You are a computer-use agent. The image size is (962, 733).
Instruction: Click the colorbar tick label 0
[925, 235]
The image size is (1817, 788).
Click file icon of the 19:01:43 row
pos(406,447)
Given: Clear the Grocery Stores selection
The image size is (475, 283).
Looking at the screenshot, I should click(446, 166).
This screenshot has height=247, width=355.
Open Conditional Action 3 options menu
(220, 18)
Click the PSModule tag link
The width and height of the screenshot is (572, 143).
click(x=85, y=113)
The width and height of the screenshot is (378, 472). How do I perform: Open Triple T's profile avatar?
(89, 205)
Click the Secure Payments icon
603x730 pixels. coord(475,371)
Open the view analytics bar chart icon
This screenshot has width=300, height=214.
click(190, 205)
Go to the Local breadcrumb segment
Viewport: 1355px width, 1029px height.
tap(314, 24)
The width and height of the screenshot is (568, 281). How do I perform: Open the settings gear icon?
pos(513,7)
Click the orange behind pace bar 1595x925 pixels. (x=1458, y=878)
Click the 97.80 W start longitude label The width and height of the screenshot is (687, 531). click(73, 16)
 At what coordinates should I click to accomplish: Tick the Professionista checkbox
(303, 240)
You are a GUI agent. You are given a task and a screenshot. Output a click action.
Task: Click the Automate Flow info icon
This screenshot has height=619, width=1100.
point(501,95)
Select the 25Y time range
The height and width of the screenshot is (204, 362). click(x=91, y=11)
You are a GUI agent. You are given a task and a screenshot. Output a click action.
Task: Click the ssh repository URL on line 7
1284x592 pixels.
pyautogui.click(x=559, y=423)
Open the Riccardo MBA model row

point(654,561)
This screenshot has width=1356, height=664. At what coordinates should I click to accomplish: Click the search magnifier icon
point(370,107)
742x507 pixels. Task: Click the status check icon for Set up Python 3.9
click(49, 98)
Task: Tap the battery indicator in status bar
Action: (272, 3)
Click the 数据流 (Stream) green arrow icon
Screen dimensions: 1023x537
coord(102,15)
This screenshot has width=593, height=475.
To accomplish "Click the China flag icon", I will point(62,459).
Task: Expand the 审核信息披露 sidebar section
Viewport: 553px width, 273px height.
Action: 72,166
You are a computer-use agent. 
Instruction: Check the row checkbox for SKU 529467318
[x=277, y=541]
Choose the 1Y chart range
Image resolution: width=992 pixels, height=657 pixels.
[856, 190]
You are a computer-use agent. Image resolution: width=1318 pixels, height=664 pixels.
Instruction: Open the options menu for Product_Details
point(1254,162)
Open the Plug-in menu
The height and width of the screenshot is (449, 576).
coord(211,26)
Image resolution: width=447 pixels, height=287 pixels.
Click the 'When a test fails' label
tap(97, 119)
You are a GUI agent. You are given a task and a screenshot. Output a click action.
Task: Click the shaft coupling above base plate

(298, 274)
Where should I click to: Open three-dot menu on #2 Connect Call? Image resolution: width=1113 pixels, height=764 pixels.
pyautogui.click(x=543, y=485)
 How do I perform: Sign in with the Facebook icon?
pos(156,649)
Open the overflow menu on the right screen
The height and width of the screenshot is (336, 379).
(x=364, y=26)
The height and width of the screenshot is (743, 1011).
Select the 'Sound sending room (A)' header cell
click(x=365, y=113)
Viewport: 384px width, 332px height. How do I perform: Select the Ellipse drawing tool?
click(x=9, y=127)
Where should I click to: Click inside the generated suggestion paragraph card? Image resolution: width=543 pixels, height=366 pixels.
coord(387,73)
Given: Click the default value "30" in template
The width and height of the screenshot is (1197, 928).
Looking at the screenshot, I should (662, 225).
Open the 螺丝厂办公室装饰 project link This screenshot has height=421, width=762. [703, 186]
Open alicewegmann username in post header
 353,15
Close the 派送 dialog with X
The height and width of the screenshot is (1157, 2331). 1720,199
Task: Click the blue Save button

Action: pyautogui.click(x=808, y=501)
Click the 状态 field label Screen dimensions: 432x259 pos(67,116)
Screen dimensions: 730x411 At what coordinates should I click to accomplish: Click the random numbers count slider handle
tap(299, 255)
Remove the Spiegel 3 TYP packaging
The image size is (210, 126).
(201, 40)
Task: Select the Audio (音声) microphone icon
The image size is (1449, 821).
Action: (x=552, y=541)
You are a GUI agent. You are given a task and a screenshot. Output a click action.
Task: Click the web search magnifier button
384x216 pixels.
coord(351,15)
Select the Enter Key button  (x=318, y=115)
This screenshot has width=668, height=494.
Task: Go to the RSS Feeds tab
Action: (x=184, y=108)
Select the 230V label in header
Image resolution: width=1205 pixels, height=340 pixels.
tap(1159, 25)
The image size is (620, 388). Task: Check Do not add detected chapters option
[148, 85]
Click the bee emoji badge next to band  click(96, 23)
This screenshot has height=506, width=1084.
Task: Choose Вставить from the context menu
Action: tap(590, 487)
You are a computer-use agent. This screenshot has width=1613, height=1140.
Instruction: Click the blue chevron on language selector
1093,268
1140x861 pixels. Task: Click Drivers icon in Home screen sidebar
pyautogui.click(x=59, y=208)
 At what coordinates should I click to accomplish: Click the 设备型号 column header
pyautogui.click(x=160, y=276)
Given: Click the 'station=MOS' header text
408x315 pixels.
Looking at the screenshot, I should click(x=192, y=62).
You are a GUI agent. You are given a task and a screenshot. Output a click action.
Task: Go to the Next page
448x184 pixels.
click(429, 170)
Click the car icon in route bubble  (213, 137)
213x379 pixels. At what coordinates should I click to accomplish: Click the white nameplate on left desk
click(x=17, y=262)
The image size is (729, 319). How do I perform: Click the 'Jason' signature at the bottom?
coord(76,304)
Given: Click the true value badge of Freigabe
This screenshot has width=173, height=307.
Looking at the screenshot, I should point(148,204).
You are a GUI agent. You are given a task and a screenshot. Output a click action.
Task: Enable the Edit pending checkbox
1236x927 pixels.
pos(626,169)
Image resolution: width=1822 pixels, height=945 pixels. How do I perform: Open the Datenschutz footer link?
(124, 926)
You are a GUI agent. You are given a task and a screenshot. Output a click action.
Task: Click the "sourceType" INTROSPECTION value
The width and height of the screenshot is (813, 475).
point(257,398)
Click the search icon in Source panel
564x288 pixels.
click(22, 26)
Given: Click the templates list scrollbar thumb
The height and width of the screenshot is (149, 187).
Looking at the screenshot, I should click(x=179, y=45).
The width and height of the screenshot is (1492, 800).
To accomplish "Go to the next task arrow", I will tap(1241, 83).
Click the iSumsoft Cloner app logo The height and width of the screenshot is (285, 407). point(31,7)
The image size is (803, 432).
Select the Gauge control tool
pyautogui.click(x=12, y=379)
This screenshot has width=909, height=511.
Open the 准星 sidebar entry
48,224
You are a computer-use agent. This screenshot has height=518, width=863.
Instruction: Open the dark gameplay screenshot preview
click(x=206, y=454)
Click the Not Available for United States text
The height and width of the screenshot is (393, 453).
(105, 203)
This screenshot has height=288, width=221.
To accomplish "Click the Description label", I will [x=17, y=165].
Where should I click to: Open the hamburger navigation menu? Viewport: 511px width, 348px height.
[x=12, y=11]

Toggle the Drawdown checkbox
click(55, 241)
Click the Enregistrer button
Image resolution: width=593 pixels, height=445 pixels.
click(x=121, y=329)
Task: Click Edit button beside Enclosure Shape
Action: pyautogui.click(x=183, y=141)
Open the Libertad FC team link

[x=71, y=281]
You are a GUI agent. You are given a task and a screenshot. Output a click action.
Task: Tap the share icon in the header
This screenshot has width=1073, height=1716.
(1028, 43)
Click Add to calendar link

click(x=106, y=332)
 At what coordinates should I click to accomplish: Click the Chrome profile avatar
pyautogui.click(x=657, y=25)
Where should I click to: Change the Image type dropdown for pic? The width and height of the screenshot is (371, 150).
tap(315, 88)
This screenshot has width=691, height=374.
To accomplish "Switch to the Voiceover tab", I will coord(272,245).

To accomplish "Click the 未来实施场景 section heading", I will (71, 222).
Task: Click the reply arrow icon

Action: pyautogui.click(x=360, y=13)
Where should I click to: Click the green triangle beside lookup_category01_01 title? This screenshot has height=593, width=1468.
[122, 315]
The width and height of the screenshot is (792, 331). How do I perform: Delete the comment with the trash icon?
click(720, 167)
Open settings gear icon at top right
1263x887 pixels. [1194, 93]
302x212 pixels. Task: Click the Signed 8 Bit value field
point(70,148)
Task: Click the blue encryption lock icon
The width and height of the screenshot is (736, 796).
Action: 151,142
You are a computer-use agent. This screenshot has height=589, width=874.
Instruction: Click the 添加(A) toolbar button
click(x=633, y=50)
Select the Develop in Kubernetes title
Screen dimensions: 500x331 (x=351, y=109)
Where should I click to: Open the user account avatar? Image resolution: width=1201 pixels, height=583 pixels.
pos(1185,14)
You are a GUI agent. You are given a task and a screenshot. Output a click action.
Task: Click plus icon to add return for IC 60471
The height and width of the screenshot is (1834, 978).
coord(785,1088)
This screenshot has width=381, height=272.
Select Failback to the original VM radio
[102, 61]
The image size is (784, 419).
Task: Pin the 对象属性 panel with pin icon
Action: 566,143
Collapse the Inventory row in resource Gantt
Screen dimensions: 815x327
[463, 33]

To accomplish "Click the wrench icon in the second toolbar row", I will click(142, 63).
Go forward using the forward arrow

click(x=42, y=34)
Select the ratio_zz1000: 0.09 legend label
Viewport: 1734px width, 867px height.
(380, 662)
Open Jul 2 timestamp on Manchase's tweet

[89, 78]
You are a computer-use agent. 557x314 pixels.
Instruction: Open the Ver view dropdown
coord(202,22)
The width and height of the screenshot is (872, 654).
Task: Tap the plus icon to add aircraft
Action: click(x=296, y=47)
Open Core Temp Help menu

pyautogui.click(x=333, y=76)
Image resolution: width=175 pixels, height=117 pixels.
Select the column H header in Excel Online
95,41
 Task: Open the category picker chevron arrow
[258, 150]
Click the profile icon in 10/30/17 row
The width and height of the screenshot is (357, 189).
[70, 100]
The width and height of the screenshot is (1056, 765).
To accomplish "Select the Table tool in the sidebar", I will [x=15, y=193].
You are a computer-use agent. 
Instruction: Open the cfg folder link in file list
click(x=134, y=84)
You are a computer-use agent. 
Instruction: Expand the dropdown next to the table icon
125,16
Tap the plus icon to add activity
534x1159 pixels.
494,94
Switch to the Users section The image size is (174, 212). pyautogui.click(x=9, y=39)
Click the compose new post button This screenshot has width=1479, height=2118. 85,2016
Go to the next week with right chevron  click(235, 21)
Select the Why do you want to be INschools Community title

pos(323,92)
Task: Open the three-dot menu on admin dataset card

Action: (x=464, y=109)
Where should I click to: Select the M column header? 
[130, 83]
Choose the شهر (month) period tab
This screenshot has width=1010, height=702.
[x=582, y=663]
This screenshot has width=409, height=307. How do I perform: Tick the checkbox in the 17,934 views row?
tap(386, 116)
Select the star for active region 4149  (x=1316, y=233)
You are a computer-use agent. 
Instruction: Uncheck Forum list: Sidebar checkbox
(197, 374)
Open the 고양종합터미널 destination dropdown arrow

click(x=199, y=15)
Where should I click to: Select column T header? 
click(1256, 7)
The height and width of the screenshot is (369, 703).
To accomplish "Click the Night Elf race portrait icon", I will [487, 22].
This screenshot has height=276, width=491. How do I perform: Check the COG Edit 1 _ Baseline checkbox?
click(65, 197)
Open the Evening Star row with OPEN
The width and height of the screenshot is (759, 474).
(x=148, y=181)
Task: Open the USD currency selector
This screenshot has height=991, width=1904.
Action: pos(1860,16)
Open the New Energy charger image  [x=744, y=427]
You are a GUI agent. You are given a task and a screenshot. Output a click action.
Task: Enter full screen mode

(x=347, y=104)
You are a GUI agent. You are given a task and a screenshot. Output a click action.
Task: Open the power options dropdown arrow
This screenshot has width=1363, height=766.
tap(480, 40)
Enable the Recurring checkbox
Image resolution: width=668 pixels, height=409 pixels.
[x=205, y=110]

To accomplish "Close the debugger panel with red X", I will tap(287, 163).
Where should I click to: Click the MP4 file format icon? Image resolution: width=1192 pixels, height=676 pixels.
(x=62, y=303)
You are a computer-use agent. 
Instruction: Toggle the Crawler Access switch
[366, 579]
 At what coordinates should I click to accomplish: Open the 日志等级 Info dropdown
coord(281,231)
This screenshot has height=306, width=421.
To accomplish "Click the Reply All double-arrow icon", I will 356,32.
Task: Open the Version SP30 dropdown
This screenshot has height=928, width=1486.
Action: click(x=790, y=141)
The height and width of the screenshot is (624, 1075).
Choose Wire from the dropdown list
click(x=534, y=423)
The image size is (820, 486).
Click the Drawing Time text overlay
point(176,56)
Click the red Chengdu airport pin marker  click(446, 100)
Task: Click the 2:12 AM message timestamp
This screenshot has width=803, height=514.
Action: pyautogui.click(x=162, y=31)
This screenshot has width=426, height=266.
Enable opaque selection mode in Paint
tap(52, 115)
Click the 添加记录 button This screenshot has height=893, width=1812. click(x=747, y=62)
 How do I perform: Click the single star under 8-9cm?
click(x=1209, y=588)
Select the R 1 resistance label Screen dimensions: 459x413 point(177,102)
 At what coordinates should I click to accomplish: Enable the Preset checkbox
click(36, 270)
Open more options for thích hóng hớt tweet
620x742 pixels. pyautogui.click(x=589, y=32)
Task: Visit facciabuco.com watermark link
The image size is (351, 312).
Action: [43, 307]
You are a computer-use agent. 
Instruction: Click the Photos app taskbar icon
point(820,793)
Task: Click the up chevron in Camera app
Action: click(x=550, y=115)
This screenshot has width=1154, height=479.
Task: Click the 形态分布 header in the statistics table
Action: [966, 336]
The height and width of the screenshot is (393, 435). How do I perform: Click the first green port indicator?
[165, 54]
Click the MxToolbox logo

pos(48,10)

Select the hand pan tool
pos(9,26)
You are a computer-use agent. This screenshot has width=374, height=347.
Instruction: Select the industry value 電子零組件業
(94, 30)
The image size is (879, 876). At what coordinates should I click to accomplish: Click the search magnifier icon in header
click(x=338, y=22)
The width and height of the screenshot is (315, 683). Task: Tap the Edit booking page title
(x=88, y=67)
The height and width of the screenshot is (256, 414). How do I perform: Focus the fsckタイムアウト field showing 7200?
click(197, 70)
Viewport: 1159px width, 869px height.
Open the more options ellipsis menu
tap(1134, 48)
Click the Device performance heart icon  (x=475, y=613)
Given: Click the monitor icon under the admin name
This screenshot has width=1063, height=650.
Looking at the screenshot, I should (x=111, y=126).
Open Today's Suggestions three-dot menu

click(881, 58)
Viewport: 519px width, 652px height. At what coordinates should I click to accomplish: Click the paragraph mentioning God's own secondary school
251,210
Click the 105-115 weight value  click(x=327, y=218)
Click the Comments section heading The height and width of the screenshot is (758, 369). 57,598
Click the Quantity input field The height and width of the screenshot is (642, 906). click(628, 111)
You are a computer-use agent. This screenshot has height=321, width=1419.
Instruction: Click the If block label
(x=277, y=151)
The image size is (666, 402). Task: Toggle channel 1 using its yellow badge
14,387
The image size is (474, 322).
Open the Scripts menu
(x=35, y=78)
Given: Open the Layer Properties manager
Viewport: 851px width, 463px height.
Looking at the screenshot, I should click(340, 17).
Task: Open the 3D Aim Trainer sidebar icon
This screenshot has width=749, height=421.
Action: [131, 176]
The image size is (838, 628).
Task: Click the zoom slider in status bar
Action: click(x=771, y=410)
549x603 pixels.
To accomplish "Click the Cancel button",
#####
**THE PROBLEM:** Can you rewrite the stretch of data from the line containing "Switch to the Users" through the line containing "will [487, 22].", swapping "checkbox" for "check box" and leaving everything else in those lines untouched? Return only those lines.

**TASK ANSWER:**
Switch to the Users section The image size is (174, 212). pyautogui.click(x=9, y=39)
Click the compose new post button This screenshot has width=1479, height=2118. 85,2016
Go to the next week with right chevron  click(235, 21)
Select the Why do you want to be INschools Community title

pos(323,92)
Task: Open the three-dot menu on admin dataset card

Action: (x=464, y=109)
Where should I click to: Select the M column header? 
[130, 83]
Choose the شهر (month) period tab
This screenshot has width=1010, height=702.
[x=582, y=663]
This screenshot has width=409, height=307. How do I perform: Tick the check box in the 17,934 views row?
tap(386, 116)
Select the star for active region 4149  (x=1316, y=233)
You are a computer-use agent. 
Instruction: Uncheck Forum list: Sidebar check box
(197, 374)
Open the 고양종합터미널 destination dropdown arrow

click(x=199, y=15)
Where should I click to: Select column T header? 
click(1256, 7)
The height and width of the screenshot is (369, 703).
To accomplish "Click the Night Elf race portrait icon", I will [487, 22].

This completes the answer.